What is expected: Update the data from the line containing "Where should I click to: Click the orange" up to and including the line containing "pyautogui.click(x=233, y=128)": rewrite those lines with "icon" changed to "button" and everything else left as it is.

Information supplied:
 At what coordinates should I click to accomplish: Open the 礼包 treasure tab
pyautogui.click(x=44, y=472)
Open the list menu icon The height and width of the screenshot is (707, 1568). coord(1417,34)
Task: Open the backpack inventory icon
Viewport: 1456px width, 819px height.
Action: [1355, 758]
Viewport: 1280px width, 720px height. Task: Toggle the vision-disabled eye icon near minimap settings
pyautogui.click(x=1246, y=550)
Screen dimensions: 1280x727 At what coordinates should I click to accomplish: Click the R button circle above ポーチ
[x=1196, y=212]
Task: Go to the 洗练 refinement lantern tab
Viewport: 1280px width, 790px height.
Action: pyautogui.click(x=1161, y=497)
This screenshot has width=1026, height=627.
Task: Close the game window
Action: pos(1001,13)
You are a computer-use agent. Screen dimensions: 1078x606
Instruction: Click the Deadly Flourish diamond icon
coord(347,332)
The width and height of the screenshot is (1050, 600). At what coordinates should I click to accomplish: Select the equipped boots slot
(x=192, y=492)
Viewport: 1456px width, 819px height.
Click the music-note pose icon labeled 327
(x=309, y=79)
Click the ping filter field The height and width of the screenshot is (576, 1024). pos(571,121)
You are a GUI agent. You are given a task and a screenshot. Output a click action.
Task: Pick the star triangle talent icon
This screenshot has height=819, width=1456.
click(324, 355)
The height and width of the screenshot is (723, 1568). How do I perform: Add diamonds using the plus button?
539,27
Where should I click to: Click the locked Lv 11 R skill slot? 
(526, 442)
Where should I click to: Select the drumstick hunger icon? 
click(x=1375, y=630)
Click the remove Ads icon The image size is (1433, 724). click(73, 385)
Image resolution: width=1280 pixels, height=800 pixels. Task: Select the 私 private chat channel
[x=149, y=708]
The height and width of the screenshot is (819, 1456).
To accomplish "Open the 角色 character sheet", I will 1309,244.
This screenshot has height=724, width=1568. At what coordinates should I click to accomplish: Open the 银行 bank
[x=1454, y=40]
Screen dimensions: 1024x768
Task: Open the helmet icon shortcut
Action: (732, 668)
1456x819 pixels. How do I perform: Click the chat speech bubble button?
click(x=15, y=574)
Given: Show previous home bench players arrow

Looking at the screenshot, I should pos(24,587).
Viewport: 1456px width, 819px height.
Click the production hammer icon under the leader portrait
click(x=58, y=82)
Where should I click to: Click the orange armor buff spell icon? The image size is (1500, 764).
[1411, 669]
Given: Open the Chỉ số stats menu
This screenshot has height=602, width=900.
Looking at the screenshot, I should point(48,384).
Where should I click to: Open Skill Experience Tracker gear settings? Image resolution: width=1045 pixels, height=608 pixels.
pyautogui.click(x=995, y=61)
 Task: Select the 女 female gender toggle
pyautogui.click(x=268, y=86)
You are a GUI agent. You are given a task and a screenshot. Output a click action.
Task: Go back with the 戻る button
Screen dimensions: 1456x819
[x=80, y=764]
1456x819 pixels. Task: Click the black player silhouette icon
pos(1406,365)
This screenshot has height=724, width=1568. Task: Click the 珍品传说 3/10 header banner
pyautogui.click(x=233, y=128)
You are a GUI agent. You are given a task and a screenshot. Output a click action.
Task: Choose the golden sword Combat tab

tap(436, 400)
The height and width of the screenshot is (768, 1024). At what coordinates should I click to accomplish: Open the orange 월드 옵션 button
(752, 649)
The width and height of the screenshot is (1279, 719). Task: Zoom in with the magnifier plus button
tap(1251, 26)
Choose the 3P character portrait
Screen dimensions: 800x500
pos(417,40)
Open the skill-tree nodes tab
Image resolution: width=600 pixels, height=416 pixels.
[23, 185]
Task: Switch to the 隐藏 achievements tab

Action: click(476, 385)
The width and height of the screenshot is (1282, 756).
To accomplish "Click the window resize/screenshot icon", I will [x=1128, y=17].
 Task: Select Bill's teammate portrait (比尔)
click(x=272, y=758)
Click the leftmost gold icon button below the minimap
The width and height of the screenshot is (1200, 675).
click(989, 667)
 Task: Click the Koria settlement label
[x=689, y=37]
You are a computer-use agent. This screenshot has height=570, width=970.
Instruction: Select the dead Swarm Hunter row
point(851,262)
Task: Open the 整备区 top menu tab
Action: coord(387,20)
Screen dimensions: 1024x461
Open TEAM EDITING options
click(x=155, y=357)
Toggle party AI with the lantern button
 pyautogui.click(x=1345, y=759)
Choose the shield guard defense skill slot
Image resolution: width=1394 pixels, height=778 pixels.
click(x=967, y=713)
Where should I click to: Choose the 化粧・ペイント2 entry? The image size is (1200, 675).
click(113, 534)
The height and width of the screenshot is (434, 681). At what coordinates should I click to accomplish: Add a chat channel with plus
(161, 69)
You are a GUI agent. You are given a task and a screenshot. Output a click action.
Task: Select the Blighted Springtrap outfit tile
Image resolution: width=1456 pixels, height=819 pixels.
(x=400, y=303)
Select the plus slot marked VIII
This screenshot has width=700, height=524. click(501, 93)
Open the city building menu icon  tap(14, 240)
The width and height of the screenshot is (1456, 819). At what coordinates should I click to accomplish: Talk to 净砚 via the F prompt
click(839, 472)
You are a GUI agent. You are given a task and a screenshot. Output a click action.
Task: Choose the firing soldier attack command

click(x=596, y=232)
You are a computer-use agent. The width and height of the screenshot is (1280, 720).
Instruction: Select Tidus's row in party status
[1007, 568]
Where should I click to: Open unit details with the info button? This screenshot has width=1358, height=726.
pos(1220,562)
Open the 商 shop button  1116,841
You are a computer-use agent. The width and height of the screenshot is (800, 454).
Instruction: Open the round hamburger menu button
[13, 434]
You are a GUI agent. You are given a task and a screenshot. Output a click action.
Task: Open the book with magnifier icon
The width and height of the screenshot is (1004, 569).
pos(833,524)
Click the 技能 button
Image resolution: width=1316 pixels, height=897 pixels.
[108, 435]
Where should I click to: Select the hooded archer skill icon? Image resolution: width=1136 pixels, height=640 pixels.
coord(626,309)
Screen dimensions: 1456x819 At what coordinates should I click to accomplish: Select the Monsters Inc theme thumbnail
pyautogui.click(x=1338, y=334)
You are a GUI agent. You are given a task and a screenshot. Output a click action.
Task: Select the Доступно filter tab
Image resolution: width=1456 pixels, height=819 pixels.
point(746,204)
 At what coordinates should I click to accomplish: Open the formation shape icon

Finished answer:
Where should I click to: Click the orange armor buff spell button? The image size is (1500, 764).
[1411, 669]
Given: Open the Chỉ số stats menu
This screenshot has height=602, width=900.
Looking at the screenshot, I should point(48,384).
Where should I click to: Open Skill Experience Tracker gear settings? Image resolution: width=1045 pixels, height=608 pixels.
pyautogui.click(x=995, y=61)
 Task: Select the 女 female gender toggle
pyautogui.click(x=268, y=86)
You are a GUI agent. You are given a task and a screenshot. Output a click action.
Task: Go back with the 戻る button
Screen dimensions: 1456x819
[x=80, y=764]
1456x819 pixels. Task: Click the black player silhouette button
pos(1406,365)
This screenshot has height=724, width=1568. Task: Click the 珍品传说 3/10 header banner
pyautogui.click(x=233, y=128)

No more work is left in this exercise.